Chamadas de Santa Cruz – programa de 14 de Março de 2020 na Rádio Francisco Sanches
O impedimento de entrada dos visitantes nos lares, anunciado
no passado domingo dia 8 de Março, por orientações da Direcção-Geral da Saúde, para
combate ao Corona Vírus, causou-me angústia e perplexidade, um mal-estar íntimo
que de imediato partilhei com os meus mais próximos. Também quase de imediato
aceitei as explicações, mas fiquei pesaroso, apesar de tudo.
Nós reagimos
consoante o que sabemos e o que vemos e experimentamos, mas este tipo de
medidas remete o meu imaginário de leituras para tempos de cólera e de
epidemias socialmente devastadoras que são enfrentadas por mecanismos de
segurança totalitariamente suportados em orientações cegas, sempre com a
justificação de serem provisórias e contra a vontade de quem tem de as aplicar.
Mas dos livros para a nossa realidade vai a distância de dias e noites
conversados, partilhados, na procura das mais razoáveis justificações e na
aplicação de comportamentos e atitudes que mitiguem, suavizem, compensem,
enfim, façam a catarse das nossas contrariedades.
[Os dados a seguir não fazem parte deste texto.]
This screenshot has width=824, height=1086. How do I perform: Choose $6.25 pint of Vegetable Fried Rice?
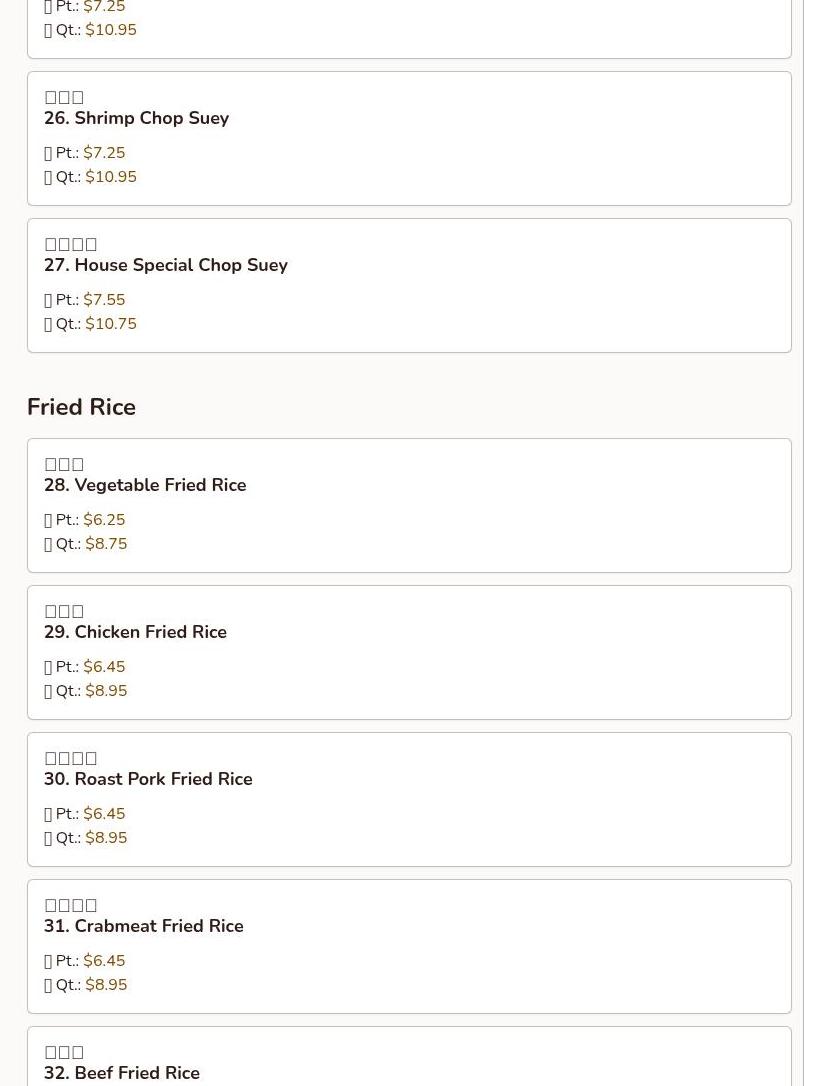104,520
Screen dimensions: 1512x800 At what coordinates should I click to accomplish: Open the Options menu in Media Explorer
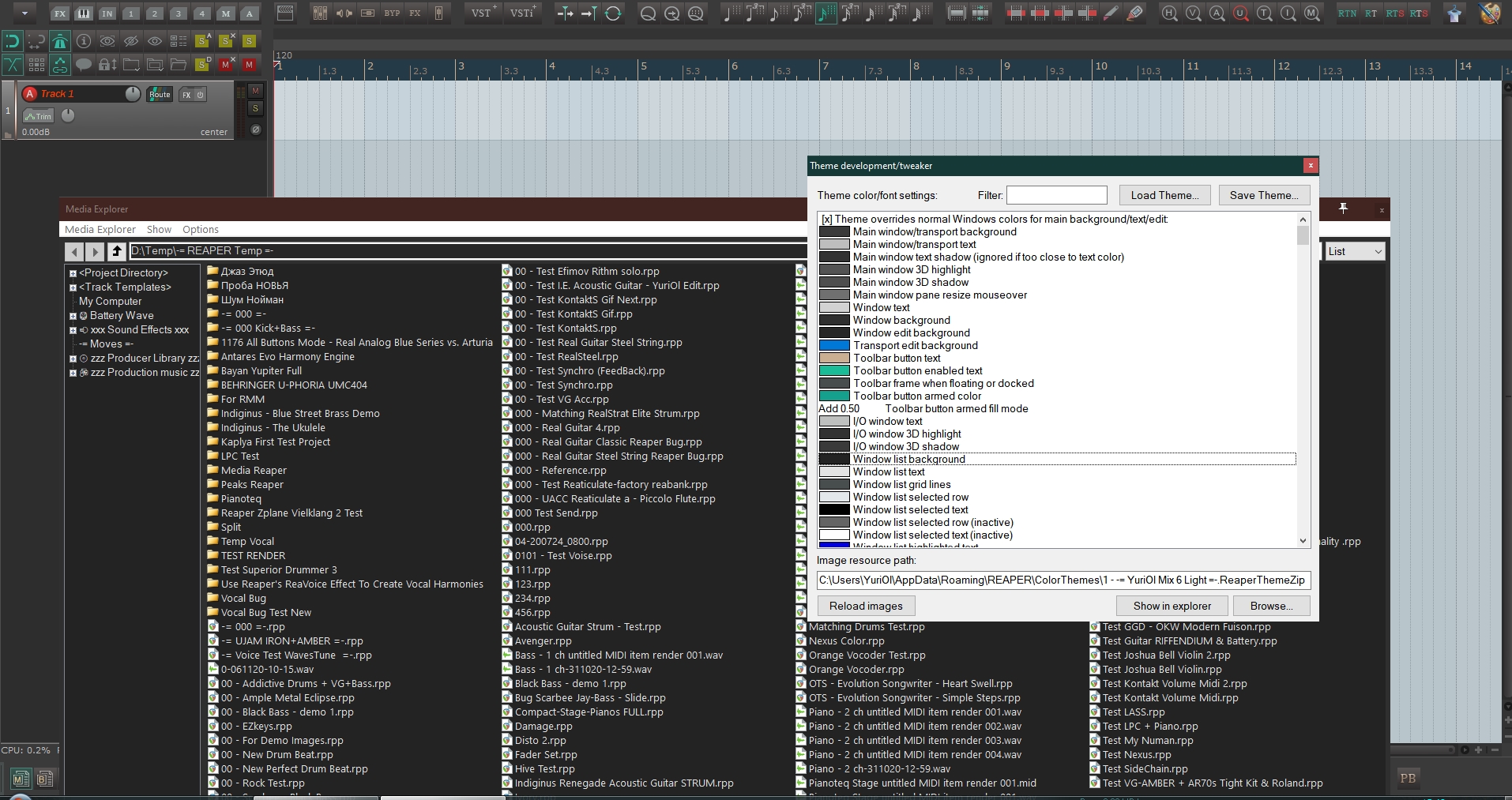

O Norte do país foi considerado zona de risco
maior no perigo de transmissão deste tipo de Corona Vírus, mas agora todo o nosso país está em risco. A leitura de tudo
quanto é informação sobre esta epidemia, sobre como e onde começou, sobre as
medidas que foram implementadas, tem de levar-nos a compreender a perigosidade
e a necessidade de maior conhecimento para uma consequente mudança de
comportamentos e atitudes no dia a dia.
Nós nunca estamos preparados para estes
casos, reagimos mal à militarização dos mecanismos de controle, pensamos de
imediato que há poderes e forças ocultas por detrás destes problemas,
apercebemo-nos facilmente dos aproveitamentos que são feitos para acentuar o
trágico, impor o medo e inventar inimigos. Corremos a falar com quem sabe mais
que nós e na primeira linha estão os prestadores dos cuidados de saúde, os
médicos e enfermeiros: neles encontramos o bom senso de tomar a sério os
problemas, de implementar medidas de vigilância e protecção. Todavia, os
discursos escatológicos tornam-se mais ruidosamente víricos e acabamos por nos
centrar, não já na doença nem na cura, mas no problema em si de a epidemia ser
um sinal ineludível do confronto entre o Bem e o Mal, sejam estes definidos a
partir da fé ou a partir das várias razões que a substituem.
Cresce mais
depressa a asneira do que a verdade, mas esta tenderá a impor-se. É nesta
procura da melhor resolução das proibições que tenho andado ocupado desde a
manhã de domingo passado quando soube do impedimento de visitar os meus
familiares no Lar. O maior obstáculo que acabo por encarar é sempre esta ideia
de que o Vírus pode fazer caminho por outro processo qualquer que não este,
pois há sempre interacção social de prestadores de cuidados, de fornecedores,
de inevitáveis colaboradores. São para esta causa importantes e fundamentais as
redes virtuais e as tecnologias e fico a desejar que de uma próxima vez
deveremos aprender o seu uso mais intenso. Nestes momentos é importante
ouvirmo-nos, sentirmos a proximidade, vermo-nos, acenarmos, estarmos juntos.
Bem sei que é esse o trabalho de psicólogos e de técnicos da saúde e de todos
os prestadores dos serviços, o de nos confortarmos e o de sabermos inspirar
confiança.
Tenho mantido esta conversa amiúde com quem posso e desabafo assim,
afinal, a mesma conversa e o mesmo desabafo que vai pelas redes sociais e pelos
meios de comunicação, jornais, rádios e televisões, sempre numa mistura de tons
e de pareceres, na esperança que seja esta liberdade de expressão o fio
recuperador dos caminhos da informação e da compreensão destes fenómenos
invisíveis. A volta a uma vida normal, mais segura e cuidada, requer sempre
caminhos difíceis e sofredores. Tudo se esvai depressa, é verdade, e de tudo
aprendemos rapidamente a adiar, a cancelar, a desfazer, a reprogramar. Vamos a
ver, espero o melhor. Obrigado e até à próxima.